Extrait du texte:
Le modèle et le photographe selon Jean-Claude Bélégou

Reprenant un travail de portraits entamé avec les séries "Visages" et "Erres" (années 1990) et le croisant avec une autre série des années 1980, "Corps à corps" où il s'interrogeait sur la relation au modèle, Jean-Claude Bélégou aborde avec sa nouvelle exposition une réflexion sur les fondements de l'histoire non seulement de la photographie mais de la tradition picturale. Mais le travail de l'artiste "tire" le problème moins du côté de l'imitation (portrait psychologique ou social) que du côté de la création. La femme - sujet plus qu'objet - reste l'élément majeur de la fascination et parfois d'un certain tragique. Le nu agit ici de manière particulière : il peut agir dans certaines prises comme "repoussoir" au sein même de la fascination qu'il opère Dans son abandon la femme pousse le photographe vers les plus extrêmes conséquences en un face à face obsédant et existentiel qui n'est pas seulement cathartique.

Enregistrements:
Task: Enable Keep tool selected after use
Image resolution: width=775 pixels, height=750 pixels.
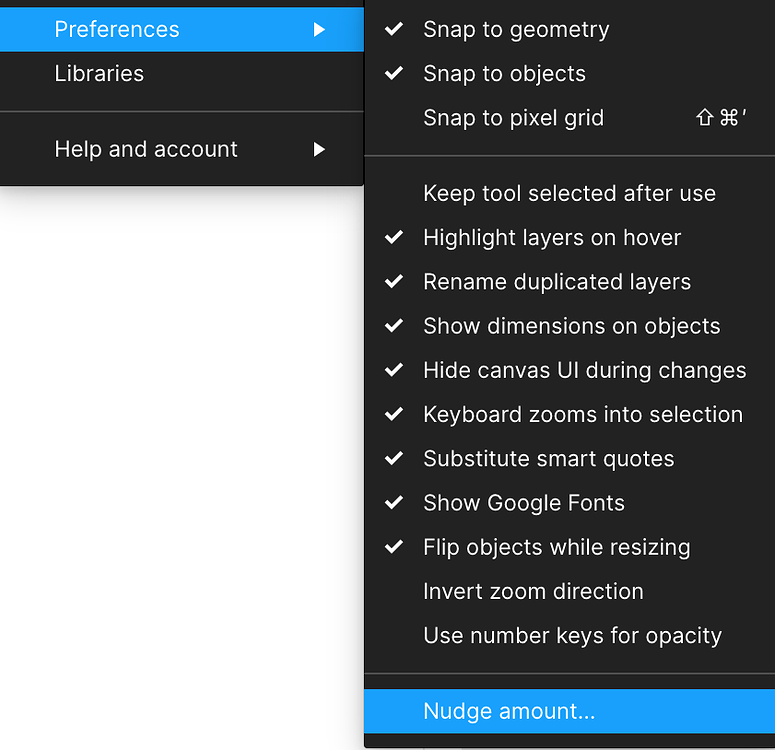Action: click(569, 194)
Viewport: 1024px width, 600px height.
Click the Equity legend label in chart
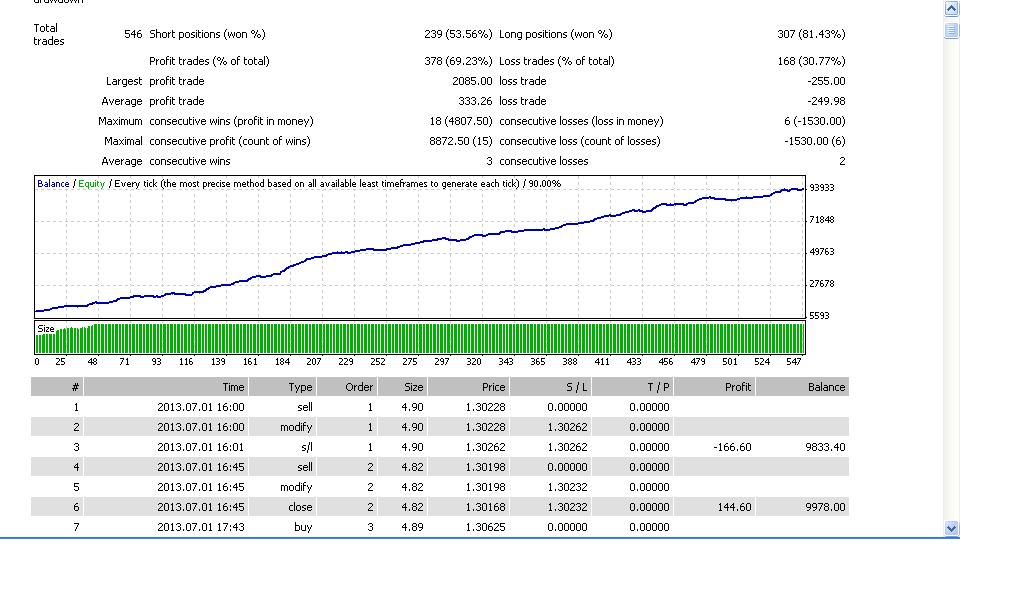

Mise en pratique:
• 1. Indiquez si chacune des affirmations suivantes concorde avec le texte sur Jean-Claude Bélégou. Répondez par oui ou non et citez les mots décisifs du texte. (a) Les séries « Visages » et « Erres » datent des années 1990. (b) Le travail de l'artiste tire le problème surtout du côté de l'imitation. (c) La femme y est présentée comme objet plus que comme sujet.
• 2. Traduisez en anglais la phrase suivante du texte sur Jean-Claude Bélégou : « La femme - sujet plus qu'objet - reste l'élément majeur de la fascination et parfois d'un certain tragique. »
• 3. Prolongez le texte sur Jean-Claude Bélégou en reprenant après sa dernière phrase.

Réponses numérotées:
• 1.
(a) Oui : « les séries "Visages" et "Erres" (années 1990) ».
(b) Non : « moins du côté de l'imitation (portrait psychologique ou social) que du côté de la création ».
(c) Non : « La femme - sujet plus qu'objet ».

• 2. The woman, subject more than object, remains the major element of fascination and sometimes of a certain tragic quality.

• 3.
Depuis toujours la femme fascine l'artiste mais la montrer n'est pas seulement un moyen de traiter la nudité en une sorte traité de "philosophie dans le boudoir". Dès lors Bélégou pourrait faire sienne la phrase de Sade : "Aucune action quelque singulière que vous puissiez la supposer est vraiment criminelle ou vertueuse. Les vertus d'un autre hémisphère pourraient bien être des crimes pour nous".  C'est pourquoi Bélégou, loin de tout moralisme, fait de son esthétique quelque chose d'éminemment existentiel. Ses modèles ne sont pas de simples modèles. Leur apport est le fruit d'une transaction gagnant-gagnant dont l'enjeu est fixé par les deux parties en présence.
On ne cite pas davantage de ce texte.